-- Begin TASK DATA --
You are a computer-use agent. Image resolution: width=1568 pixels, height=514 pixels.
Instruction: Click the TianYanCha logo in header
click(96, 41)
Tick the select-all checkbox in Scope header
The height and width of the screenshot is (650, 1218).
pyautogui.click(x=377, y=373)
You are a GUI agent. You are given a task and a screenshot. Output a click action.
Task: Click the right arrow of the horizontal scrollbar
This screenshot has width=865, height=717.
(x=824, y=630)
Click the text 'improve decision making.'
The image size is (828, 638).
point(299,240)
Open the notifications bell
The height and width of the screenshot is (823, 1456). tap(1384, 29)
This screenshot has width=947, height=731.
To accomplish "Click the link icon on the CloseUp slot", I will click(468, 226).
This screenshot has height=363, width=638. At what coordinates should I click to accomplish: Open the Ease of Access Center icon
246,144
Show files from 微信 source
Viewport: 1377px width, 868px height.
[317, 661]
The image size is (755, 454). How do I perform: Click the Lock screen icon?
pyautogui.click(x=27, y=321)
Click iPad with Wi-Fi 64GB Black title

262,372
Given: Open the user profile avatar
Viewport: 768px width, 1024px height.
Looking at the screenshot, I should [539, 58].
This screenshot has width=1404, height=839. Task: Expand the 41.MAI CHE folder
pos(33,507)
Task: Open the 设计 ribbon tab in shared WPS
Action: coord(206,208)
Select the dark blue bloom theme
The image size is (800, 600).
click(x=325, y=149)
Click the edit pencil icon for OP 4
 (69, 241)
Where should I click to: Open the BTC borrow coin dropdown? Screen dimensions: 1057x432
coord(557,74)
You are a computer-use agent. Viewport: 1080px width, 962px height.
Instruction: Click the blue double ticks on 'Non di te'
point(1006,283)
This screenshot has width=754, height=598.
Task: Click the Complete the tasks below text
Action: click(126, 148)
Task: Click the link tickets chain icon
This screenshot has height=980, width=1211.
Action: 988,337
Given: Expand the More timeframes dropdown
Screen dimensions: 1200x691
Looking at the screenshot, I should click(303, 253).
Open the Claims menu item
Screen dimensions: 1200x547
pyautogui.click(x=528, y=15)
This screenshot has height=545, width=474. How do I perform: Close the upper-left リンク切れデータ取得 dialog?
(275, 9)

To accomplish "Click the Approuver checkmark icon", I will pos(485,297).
-- End TASK DATA --
Rewrite the lines from the one containing "This screenshot has width=1404, height=839." through the one containing "coord(557,74)", changing "pencil" to "pen" and leaving everything else as it is.

## RESULT
This screenshot has width=1404, height=839. Task: Expand the 41.MAI CHE folder
pos(33,507)
Task: Open the 设计 ribbon tab in shared WPS
Action: coord(206,208)
Select the dark blue bloom theme
The image size is (800, 600).
click(x=325, y=149)
Click the edit pen icon for OP 4
 (69, 241)
Where should I click to: Open the BTC borrow coin dropdown? Screen dimensions: 1057x432
coord(557,74)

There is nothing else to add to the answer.